DO THIS: Output the entries below verbatim, beginning with the line containing "The height and width of the screenshot is (825, 1100)." and continuing through the line containing "Click the アプリの詳細". Reproduce only those lines.

— START OF DATA EXCERPTS —

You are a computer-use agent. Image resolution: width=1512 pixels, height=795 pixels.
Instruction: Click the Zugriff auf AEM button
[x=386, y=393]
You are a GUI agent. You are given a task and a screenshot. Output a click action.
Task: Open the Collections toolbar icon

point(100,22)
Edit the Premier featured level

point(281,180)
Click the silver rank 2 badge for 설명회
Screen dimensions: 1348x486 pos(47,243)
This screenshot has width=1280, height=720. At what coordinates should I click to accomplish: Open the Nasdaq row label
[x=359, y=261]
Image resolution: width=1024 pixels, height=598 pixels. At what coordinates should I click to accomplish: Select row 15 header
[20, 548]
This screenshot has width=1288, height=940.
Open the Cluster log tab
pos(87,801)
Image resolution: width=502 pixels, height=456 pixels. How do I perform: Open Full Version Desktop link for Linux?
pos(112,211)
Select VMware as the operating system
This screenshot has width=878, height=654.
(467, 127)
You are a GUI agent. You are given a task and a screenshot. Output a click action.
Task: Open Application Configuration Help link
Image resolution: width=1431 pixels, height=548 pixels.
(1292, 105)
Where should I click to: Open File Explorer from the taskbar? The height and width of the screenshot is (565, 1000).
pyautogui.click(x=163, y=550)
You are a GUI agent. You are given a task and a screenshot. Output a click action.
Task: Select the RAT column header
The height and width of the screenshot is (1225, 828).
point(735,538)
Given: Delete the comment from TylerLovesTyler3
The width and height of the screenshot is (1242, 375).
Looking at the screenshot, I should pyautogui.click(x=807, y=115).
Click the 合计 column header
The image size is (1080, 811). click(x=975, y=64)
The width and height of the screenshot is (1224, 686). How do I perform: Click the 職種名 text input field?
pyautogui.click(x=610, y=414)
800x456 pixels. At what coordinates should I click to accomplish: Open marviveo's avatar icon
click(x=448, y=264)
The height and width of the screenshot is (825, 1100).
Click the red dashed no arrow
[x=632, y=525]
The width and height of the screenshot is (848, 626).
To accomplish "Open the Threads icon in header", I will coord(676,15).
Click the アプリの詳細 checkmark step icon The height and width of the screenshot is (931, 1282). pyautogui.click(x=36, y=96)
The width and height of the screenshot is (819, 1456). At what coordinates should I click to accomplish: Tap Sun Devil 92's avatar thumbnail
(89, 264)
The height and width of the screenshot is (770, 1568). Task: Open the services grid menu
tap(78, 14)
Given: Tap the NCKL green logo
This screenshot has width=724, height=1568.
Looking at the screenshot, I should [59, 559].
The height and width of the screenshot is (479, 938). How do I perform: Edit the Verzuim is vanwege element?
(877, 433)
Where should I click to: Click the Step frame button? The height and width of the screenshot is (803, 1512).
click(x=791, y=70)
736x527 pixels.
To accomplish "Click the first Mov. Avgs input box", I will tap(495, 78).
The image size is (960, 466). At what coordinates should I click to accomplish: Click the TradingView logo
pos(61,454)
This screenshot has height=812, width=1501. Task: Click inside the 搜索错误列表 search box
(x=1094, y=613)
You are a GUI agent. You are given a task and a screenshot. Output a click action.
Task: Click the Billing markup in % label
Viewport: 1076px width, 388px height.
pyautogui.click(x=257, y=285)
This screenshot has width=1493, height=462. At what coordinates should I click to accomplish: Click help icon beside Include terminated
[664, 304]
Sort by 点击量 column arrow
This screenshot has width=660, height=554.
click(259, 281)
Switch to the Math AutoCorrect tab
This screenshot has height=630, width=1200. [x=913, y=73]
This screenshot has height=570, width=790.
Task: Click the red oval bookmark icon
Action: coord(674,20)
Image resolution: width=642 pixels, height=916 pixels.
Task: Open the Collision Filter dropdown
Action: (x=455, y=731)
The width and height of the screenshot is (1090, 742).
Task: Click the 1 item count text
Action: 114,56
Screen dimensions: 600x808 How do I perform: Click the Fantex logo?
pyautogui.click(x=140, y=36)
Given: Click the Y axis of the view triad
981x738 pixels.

— END OF DATA EXCERPTS —

FINAL ANSWER:
The height and width of the screenshot is (825, 1100).
Click the red dashed no arrow
[x=632, y=525]
The width and height of the screenshot is (848, 626).
To accomplish "Open the Threads icon in header", I will coord(676,15).
Click the アプリの詳細 checkmark step icon The height and width of the screenshot is (931, 1282). pyautogui.click(x=36, y=96)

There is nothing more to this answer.